Single by the B-52's

from the album Wild Planet
- B-side: "Party Out of Bounds"
- Released: October 1980
- Studio: Compass Point (Nassau, Bahamas)
- Genre: Dance-rock; new wave;
- Length: 3:35
- Label: Warner Bros.; Island;
- Songwriters: Fred Schneider; Keith Strickland; Ricky Wilson; Cindy Wilson; Kate Pierson;
- Producers: Rhett Davies; the B-52's;

The B-52's singles chronology
| "Dance This Mess Around" (1979) | "Private Idaho" (1980) | "Party Out of Bounds" (1980) |

= Private Idaho =

"Private Idaho" is a single released by American band the B-52's from their second studio album Wild Planet (1980).

==Composition==
The B-52's are from Athens, Georgia, and never played a concert in Idaho until September 13, 2011, when they played at Eagle River Pavilion in Eagle, Idaho. In preparation of the event, the Idaho Statesman interviewed Fred Schneider about the song's meaning. "Idaho is pretty mysterious to all of us," he said. "I know it's a beautiful state, but then I know there's also a lot of crazy right-wingers and all that stuff. ...The song's about all different things. It's not like a parody of Idaho or anything."

==Reception==
Cash Box called it "a contagious rock dancer" with a "rumbling big beat and surf guitar, with alien vocals." Record World called it a "catchy dance-rocker."
==Chart history==
The single was their second Billboard Hot 100 chart entry, at #74. The single also peaked at #5 on the US Hot Dance Club Play, along with previous single "Give Me Back My Man" and "Party out of Bounds", both from Wild Planet.
"Private Idaho" reached number 11 in Australia.
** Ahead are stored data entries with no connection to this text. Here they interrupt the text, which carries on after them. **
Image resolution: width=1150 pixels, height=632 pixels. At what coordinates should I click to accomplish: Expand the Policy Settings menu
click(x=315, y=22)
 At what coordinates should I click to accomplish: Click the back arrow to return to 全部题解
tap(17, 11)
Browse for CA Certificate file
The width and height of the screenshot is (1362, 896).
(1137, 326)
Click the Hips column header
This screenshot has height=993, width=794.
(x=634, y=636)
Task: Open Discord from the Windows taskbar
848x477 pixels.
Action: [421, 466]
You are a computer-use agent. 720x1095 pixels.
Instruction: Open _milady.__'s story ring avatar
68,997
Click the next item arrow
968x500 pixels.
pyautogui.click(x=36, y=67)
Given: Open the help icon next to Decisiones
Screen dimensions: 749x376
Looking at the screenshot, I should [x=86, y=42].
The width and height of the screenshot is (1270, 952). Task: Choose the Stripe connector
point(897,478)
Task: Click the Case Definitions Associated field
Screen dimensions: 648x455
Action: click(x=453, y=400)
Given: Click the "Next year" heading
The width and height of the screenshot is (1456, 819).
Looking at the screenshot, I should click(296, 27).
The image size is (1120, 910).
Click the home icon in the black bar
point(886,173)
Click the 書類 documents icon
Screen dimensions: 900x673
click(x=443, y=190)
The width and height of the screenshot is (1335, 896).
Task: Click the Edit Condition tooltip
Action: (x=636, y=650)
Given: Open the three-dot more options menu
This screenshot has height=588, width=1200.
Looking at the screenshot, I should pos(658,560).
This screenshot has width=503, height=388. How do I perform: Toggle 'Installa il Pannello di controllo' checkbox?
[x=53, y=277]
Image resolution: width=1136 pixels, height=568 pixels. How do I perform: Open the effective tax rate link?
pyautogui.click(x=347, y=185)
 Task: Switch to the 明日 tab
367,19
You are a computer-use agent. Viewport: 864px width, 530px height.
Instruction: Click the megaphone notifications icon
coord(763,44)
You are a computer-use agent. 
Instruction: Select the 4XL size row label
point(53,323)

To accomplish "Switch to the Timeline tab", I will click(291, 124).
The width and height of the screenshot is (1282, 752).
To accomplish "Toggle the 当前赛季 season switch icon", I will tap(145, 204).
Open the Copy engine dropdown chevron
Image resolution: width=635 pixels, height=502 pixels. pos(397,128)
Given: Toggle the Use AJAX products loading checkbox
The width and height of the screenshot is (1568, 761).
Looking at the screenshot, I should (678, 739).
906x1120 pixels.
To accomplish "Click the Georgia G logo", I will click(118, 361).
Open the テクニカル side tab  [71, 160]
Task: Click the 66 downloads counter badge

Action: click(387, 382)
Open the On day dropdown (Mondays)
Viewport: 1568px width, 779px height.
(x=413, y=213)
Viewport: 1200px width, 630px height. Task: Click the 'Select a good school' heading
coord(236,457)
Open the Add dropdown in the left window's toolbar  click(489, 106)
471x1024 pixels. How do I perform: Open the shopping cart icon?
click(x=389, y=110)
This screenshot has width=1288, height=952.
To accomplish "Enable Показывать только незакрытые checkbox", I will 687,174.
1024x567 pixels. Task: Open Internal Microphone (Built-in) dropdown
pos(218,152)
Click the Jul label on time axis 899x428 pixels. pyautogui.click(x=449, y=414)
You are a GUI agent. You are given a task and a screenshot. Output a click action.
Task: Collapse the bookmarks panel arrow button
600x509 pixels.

It was the 83rd-biggest Australian hit of 1980.

===Weekly charts===

| Chart (1980) | Peak position |
|---|---|
| Australia (Kent Music Report) | 11 |
| U.S. Billboard Hot 100 | 74 |
| U.S. Cash Box Top 100 | 78 |
| US Record World Singles Chart | 79 |
| U.S. Billboard Hot Dance Club Play | 5 |

===Year-end charts===

| Chart (1980) | Position |
|---|---|
| Australia (Kent Music Report) | 83 |

==Popular culture==
- Gus Van Sant heard the song while visiting Idaho in the early 1980s, and later used the song title for his 1991 movie, My Own Private Idaho.

- The song was featured in a scene in A Minecraft Movie, the live action sequences of which were set in Idaho.